Neither DAT nor COMT affect fast catecholamine fluctuations in PFC

We then examined VTA-evoked release in prelimbic PFC (Fig. 3, Fig. S2). Transients here were in general considerably smaller than in NAc (pre-drug: NAc 692.2 ± 234.87 nM; PFC 112.05 ± 13.71 nM, mean ± SEM: Fig. 3B). Unexpectedly, we found little reliable influence of either DAT blockade (Fig. 3D, F, H) or COMT inhibition (Fig. 3C, E, G) on the size or kinetics of evoked release in PFC (all main effects or interaction with drug: F < 2.67, p > 0.12, except GBR-12909 × time interaction F1,21 = 6.0, p = 0.023). The lack of observed effect was not because our approach was insufficiently sensitive to detect drug-induced changes in PFC: both amphetamine, an indirect sympathomimetic known to potentiate dopamine (Fig. 3I), and atomoxetine, a norepinephrine transporter (NET) blocker (Fig. S3), changed VTA-evoked release kinetics (all p < 0.031) (see Fig. S4 for comparison of the effect of each pharmacological treatment on stimulation-evoked dopamine levels).

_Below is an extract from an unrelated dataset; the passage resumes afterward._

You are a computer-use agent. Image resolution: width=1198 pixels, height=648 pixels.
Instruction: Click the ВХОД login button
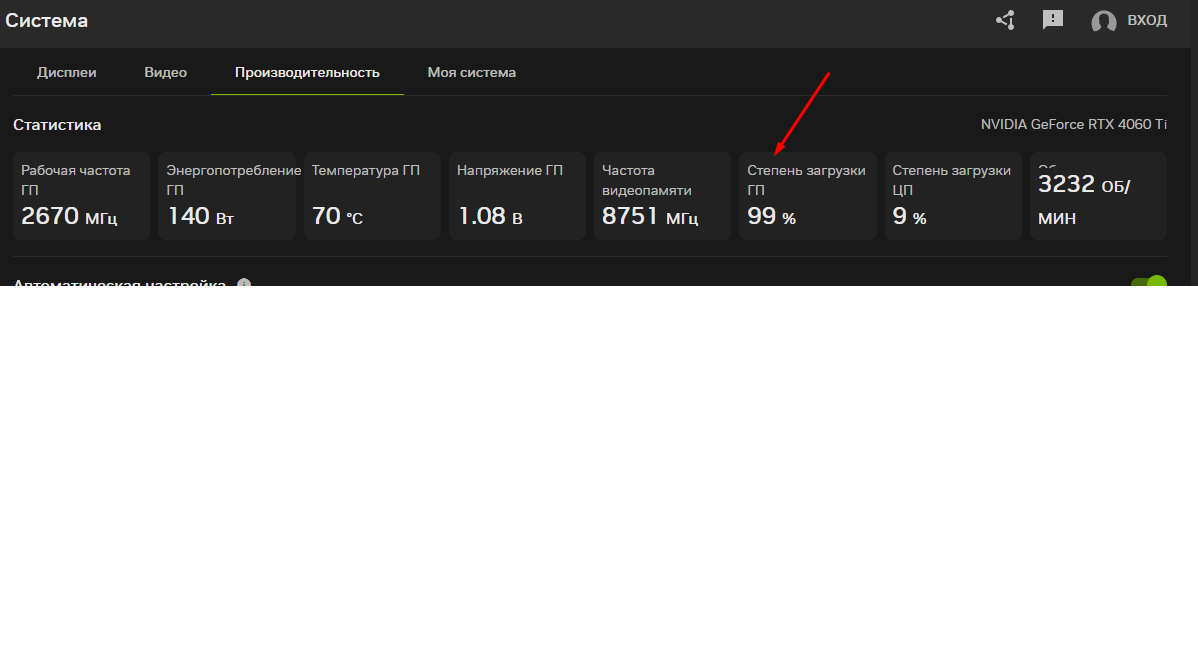coord(1146,21)
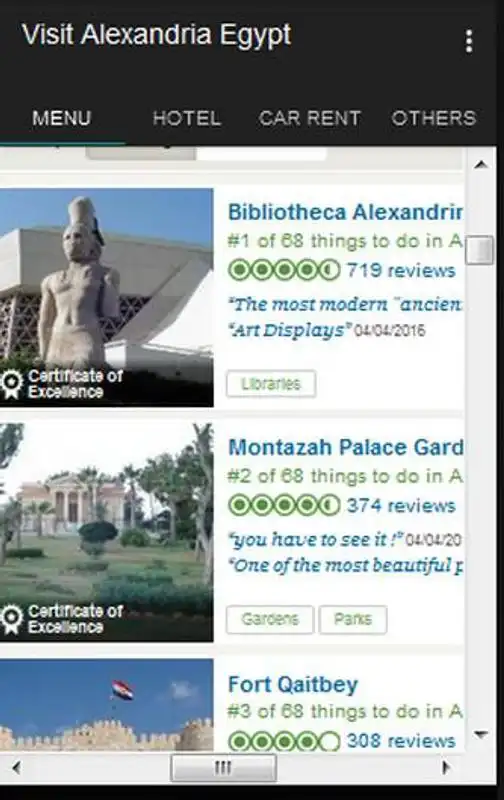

Therefore, although COMT is implicated in shaping minute-by-minute dopamine tone in frontal cortex [36, 57, 59], our data indicate that neither it nor DAT regulates the release and kinetics of fast catecholamine transmission, induced here by periodic brief VTA stimulation over a 90 min period, in this region.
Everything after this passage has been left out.